僕は2012年にゴールドマンサックス証券に入社し、営業として国内金融法人をお客様として担当させていただきました。そこから2018年11月にFC琉球という全く異なるサッカークラブに転職しましたが、大きく括ると同じ営業という仕事に従事していた時間が大半です。

証券会社時代のお客様は上場企業が大半で、なおかつ金融法人とさらに限られた業態の中での取引や会話が多く、誤解を恐れずに言うと、お客様の会社の雰囲気はそこまで大きく違いはありません。

打ち合わせを入れると、新人の方から部長くらいまでが大体4人くらい出てきてくれて、一番若い方がお茶出しをしてくれたり。一方でスポーツクラブの営業においては街のお弁当屋さんから中小企業・地元の盟主企業など多種多様に訪問させていただいたということもあって、会社によってそれぞれ雰囲気が全く異なる様子を肌で感じていました。

今からお話しさせていただくのは、FC琉球で僕が実際に経験したことそして実際に感じたことです。

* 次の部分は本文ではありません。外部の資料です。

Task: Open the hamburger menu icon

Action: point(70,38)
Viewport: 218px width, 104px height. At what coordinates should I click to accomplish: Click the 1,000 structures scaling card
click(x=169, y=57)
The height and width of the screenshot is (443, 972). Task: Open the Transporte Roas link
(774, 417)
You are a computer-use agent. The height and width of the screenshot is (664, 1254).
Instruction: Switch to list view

以下の記事で定量的に書いたスポンサーメリットとは少し異なりますが、スポンサー企業にとってのメリットになり得るとさえ考えています。

おじさんたちが生き生きしている会社

先日、FC琉球からラッピングポストとオリジナルフレーム切手がリリースされましたが、日本郵便株式会社沖縄支社はまさにタイトルのように「おじさんが生き生きと働いている会社」です。

日本郵便株式会社沖縄支社に訪問した際には、まず担当の方が1階まで出迎えに来てくれます。そして打ち合わせの会議室に案内していただくときにフロアを通ると職員の方が作業を止め、椅子から立ち上がり、こちらを見てきちんと挨拶をしてくれます。ここまで徹底している企業はなかなかありません。

そして実際に打ち合わせの場では、アイデアが豊富でお話しが上手な支社長のもと活発な議論がなされます。その場には若い方からおじさんまでが前のめりになって、議論に参加している様子が感じられます。支社長が現場の方を信頼し、尊重し、任せているからこそ、積極的に参加しているのだと思います。

僕はこんなにおじさんたちが生き生きと議論に参加し、アイデアを出し合っている打ち合わせに参加したことがありませんでした。「自分の意見なんか通るわけないよ」「自分が何を言っても新しいことなんかできない」本来ならば、愚痴として出てきそうな言葉が全く彼らからは感じません。

「おじさんたちが生き生きと働いている会社」というのが、日本郵便株式会社沖縄支社に僕が感じているものです。

DAZNやテレビに出る以上の効果

最後に、こういった企業の想いを肌で感じ、知り、伝えていくということは思いもよらない効果を生む可能性もあると思っています。

DAZNや地上波テレビに自社の看板が出ることはもちろん企業にとって大事なことではあります。しかしそこに必要以上に囚われる必要はないと僕は思っています。それよりももっと大事なことは、そのスポンサー企業のことを同じ理念を目指す仲間として認識し、共に歩む思いを伝えていくことではないでしょうか。営業は非常に多くの人に会う機会があります。そして社長はさらに多くの方に会う機会があります。

自分の言葉で、その企業の想いや情熱、会社の雰囲気を伝えていく。それがDAZNの看板に企業名が出ることの何倍の効果にもなりうる。それはもちろんフロントスタッフだけではないでしょう。選手たちもクラブの一員として同じ関りができれば、よりその迫力を増すことになると思います。

商品をもって写真を撮るだけで、反響が出るほど甘い世界ではありません。「商品のPRを選手がする」ということは、スポンサー企業のクラブへの想いを理解し、自分自身がそれを納得した状態で、なおかつクラブが用意した言葉ではなく、自分自身の言葉で伝えることが必要になってくるのです。

用意された言葉を読み上げる、唱えるだけで、人の心をつかめる人間は絶対にいません。自分の言葉を持っている選手たちは、このあたりの理解についてとても敏感でトレーニングを積んできているのだと思います。

自分の言葉を持っているアスリート、フロントスタッフがどれだけいるのでしょうか。サッカー界の発展には欠かせない要素になるでしょう。